Stop Flirting with Debt Disaster
The Wall Street Journal's weekend interview with famed investor Stanley Druckenmiller may have the most eyebrow-raising statement I've ever heard from a financial personality.
Druckenmiller muses at length about why a debt default by the United States would not be a reckless act of financial irresponsibility:
"I think technical default would be horrible," he says from the 24th floor of his midtown Manhattan office, "but I don't think it's going to be the end of the world. It's not going to be catastrophic. What's going to be catastrophic is if we don't solve the real problem," meaning Washington's spending addiction.
Druckenmiller uses a euphemism we may soon hear more often: "technical default." A "technical default" you see is a default whereby the country could pay the money - it just doesn't choose to.
By that definition, almost all defaults are "technical," since it's very rare that a country cannot find some way to pay its debt if it really, really wants to: say by rounding up billionaires and confiscating their wealth at bayonet-point.
What is ominous about the Druckenmiller interview - and even more about its placement in the Wall Street Journal and the non-horrified reaction of conservative pundits to the statement - is the trend of mind it reveals. Here is John Boehner speaking last week to the New York Economic Club:
It's true that allowing America to default would be irresponsible. But it would be more irresponsible to raise the debt ceiling without simultaneously taking dramatic steps to reduce spending and reform the budget process.
Wrong! Default would be the single most irresponsible thing the United States of America could possibly do. America's debt has been paid in full and on time since 1789. To cast away that record even in a genuine financial emergency would be a terrifying action. To cast away that record to score a political point? Reckless almost beyond description.
I always assumed that the first American political party to contemplate default as a way to achieve its political goals would be the Communist Party of the USA, not the GOP. I'm going to tell myself that it's all just a bluff, and that Boehner is talking wild as a prelude to lowering the boom on the Tea Party. But wild talk has a way of generating its own momentum - and leading to wild results.

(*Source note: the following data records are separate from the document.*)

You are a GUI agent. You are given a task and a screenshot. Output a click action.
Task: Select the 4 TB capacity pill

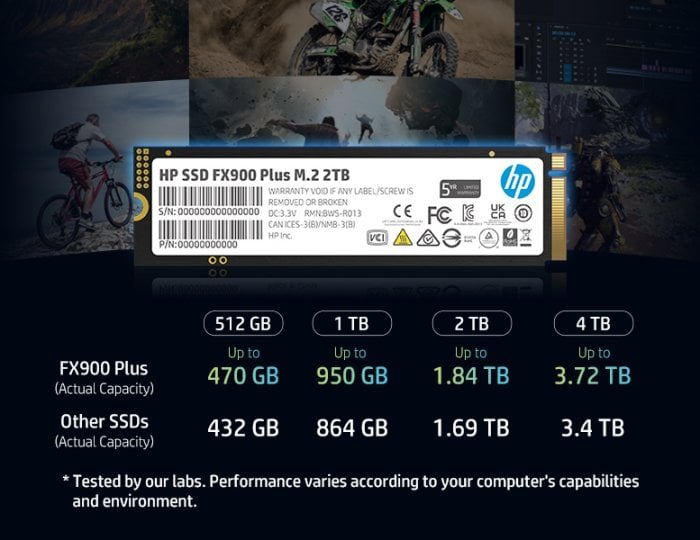tap(593, 323)
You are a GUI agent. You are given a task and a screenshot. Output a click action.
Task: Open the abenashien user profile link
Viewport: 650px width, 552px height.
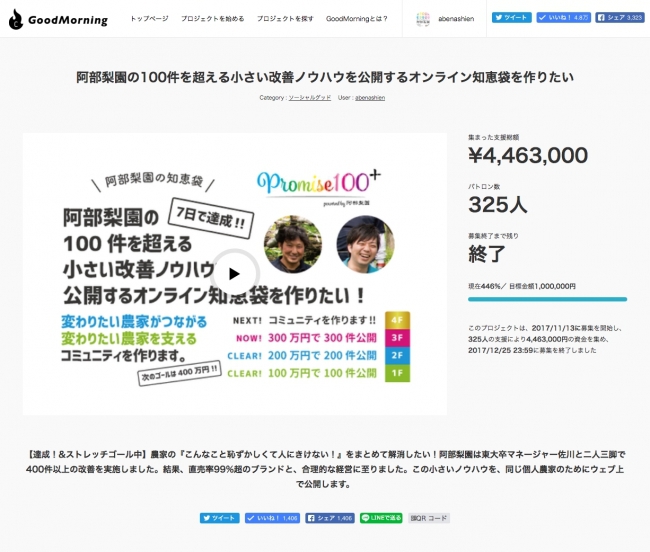coord(373,98)
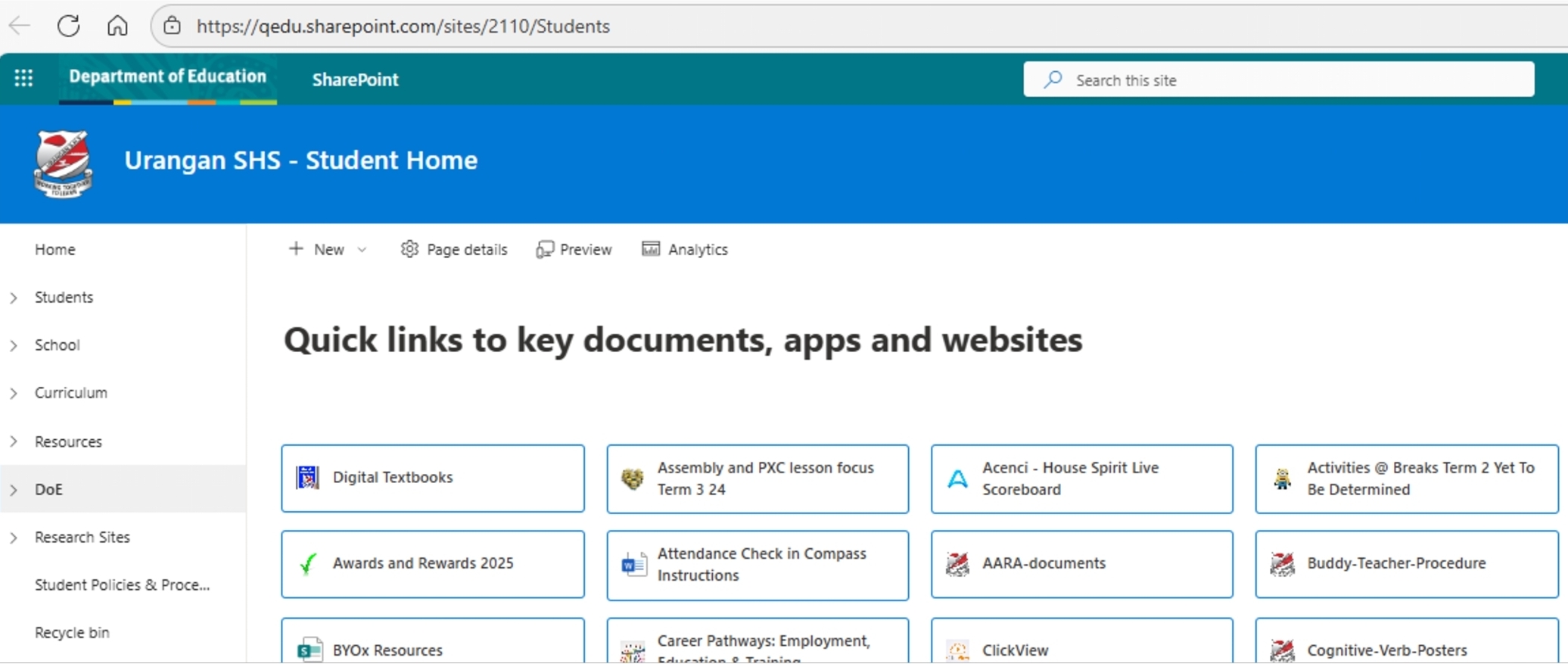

The GOP wants to push for a budget deal? That would be welcome.
But what this default talk looks like is that the GOP wants a crisis, not a deal. A deal would involve real pain for real voters: Medicare reductions, farm spending reductions, military reductions, and revenue measures. A crisis creates an exciting substitute for such a deal - especially if the GOP can temporarily and delusively convince itself that it can pin the blame for the crisis on President Obama. That will not be true. The whole world will see that the crisis was avoidable, and will see who insisted on forcing it. And however high you imagine the financial and political price - it will be higher.